Peter Sleep, fund manager at 7IM, recently showed me a portfolio of seventeen tracker funds that his firm recommends to clients.
The 7IM balanced fund gives investors exposure to a range of equity and bond markets via trackers run by BlackRock, State Street, Royal London, HSBC and Vanguard. But only two of the seventeen trackers are ETFs—the rest are conventional index funds, offering a single daily dealing point.
Why so few ETFs? Index funds are generally cheaper than exchange-traded funds based on the same indices, says Sleep, whose balanced portfolio has a weighted average total expense ratio (TER) of a mere 0.18% a year.
Christopher Aldous, chief executive of Evercore Pan Asset, another fund manager, disagrees. In a recent video interview with the FT’s Chris Flood, Aldous says that if you compare index funds and ETFs merely on the basis of headline TERs, index funds do indeed appear a better deal.
But, Aldous adds, TERs don’t measure the frictional, transaction-based costs of investing, such as bid-offer spreads on the underlying securities, trading commissions and taxes like stamp duty. On this measure, says Aldous, index funds often produce greater tracking difference against the underlying index over time than comparable ETFs.
So who’s right?
Aldous makes an important point when highlighting that index fund investors may face costs over and above the TER. For example, a FTSE 100 index fund offered by Royal London (and held by 7IM in its balanced portfolio) charges 0.1% in annual expenses, but levies a 0.5% entry fee. This fee (often referred to as a “dilution levy”) covers the 0.5% stamp duty payable on purchases of UK-listed shares. If such a levy weren’t in place, investors entering a fund with a single dealing price would gain a small advantage over those already invested in the fund.

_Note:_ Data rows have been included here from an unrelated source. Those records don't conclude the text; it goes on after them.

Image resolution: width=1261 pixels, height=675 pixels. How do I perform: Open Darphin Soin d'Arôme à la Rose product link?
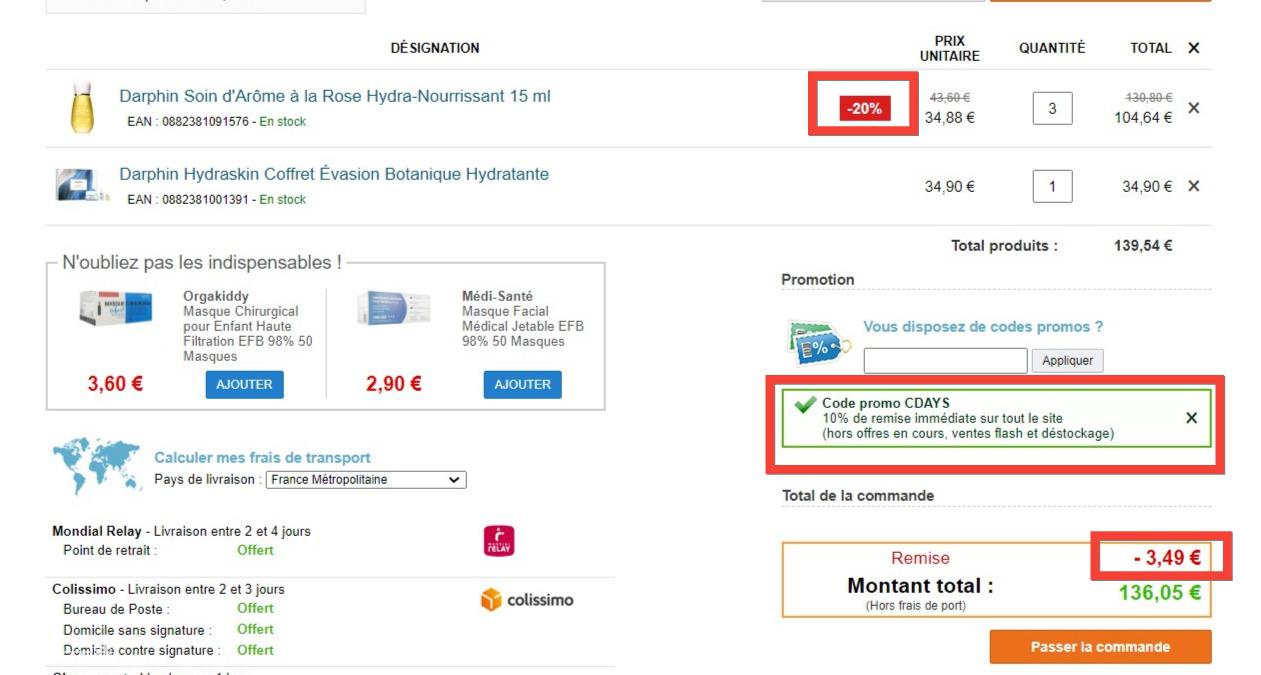(x=335, y=96)
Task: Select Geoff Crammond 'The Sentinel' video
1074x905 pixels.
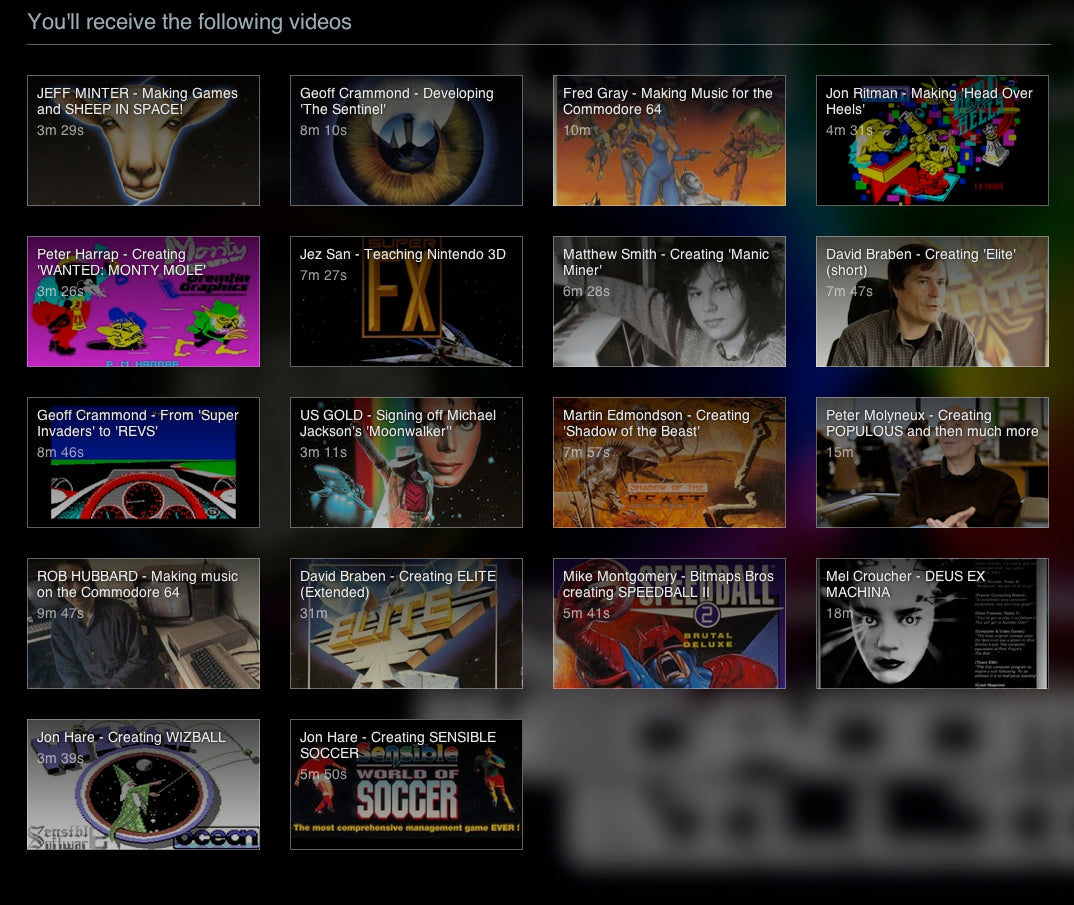Action: [x=406, y=141]
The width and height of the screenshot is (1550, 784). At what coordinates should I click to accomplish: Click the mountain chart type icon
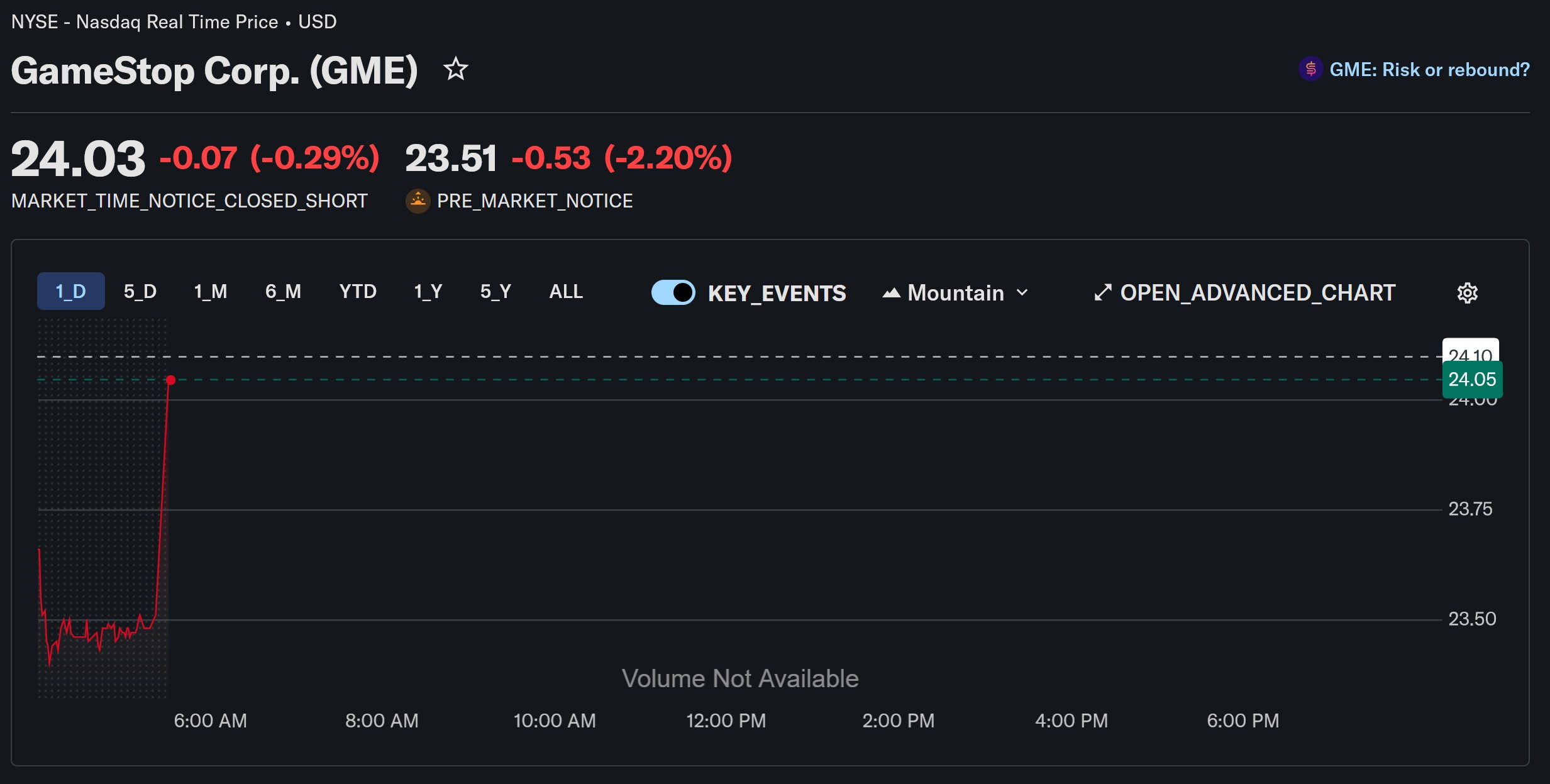(x=891, y=293)
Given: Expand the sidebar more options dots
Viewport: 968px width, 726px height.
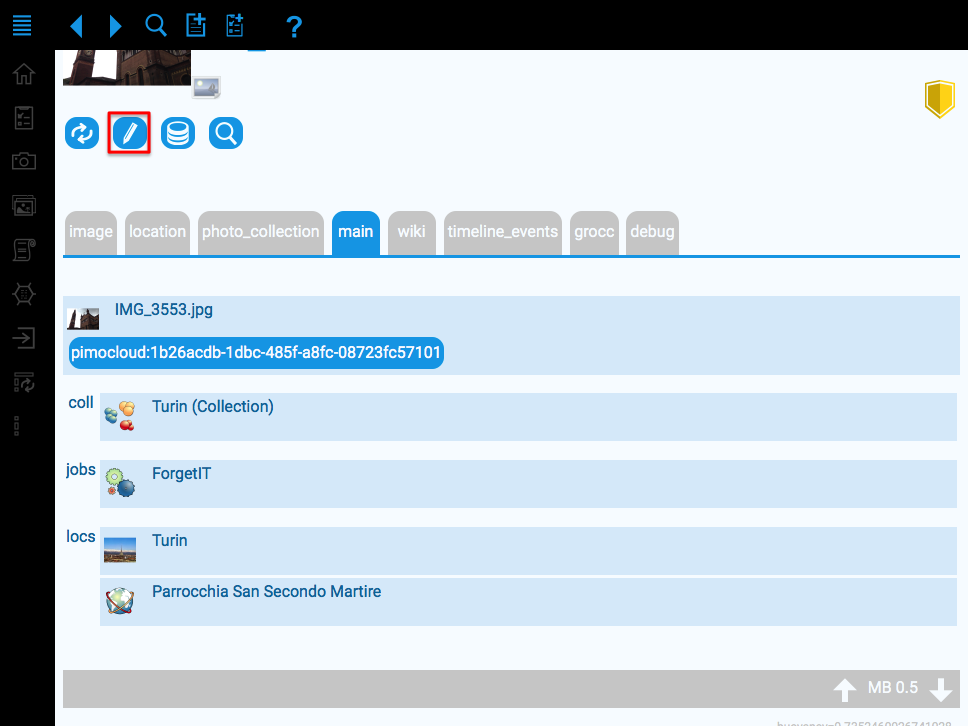Looking at the screenshot, I should pyautogui.click(x=17, y=426).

iShares’ FTSE 100, the largest ETF based on the UK’s best-known share index, is four times more expensive on an annual basis than that Royal London tracker fund, charging 0.4%. But it doesn’t levy an explicit entry fee.
Except that the iShares ETF levies an implicit one, 7IM’s Sleep points out.
Most of the time the iShares FTSE 100 fund trades at a premium to its net asset value of around 0.5%, a margin that reflects the stamp duty payable on purchases of UK-listed shares to track the fund’s underlying index. Other, physically replicated ETFs on the FTSE 100 from Vanguard and HSBC tend to trade at a similar premium.
(see our feature article “Tax and the FTSE” for a more detailed explanation)
Of course if you’re nimble you may be able to buy into an ETF like this while its premium has temporarily disappeared, as happens from time to time, while selling the fund once it’s at a premium again. But random swings in an ETF’s price by comparison with the fund’s net asset value can just as easily work against you. See my colleague Dave Nadig’s latest article, in which Dave points out the swing from premium to discount that’s just occurred in US-listed high-yield bond ETFs.
So index fund investors may indeed face transaction-related costs via an extra entry or exit charge. But for ETF investors transaction costs in the underlying securities don’t magically disappear. They may hit you via a wide bid-offer spread on the fund, a premium (or discount) against NAV or an additional (and sometimes undisclosed) swap spread in derivatives-based funds.
Which means, ultimately, that we fall back on the TERs we started with. So I’m with Peter Sleep in the index funds versus ETFs cost debate.
If index funds score better on a TER basis than ETFs, it’s probably partly because index fund ranges aren’t marketed with the same intensity as their exchange-traded fund cousins. Someone—the ETF investor—has to bear that extra marketing cost. ETFs also offer intraday tradeability, an option that traders and some investors are willing to pay a bit more for.
But if you’re a long-term saver it’s the year-in, year-out cost that will affect you most. And on that basis ETFs have some catching up to do to match index funds’ low charges. The good news is that the recent competitive battles we’ve been reporting on, both within the ETF market and amongst index firms, are pushing fees down further. And that makes the high cost of many active funds stand out even more starkly.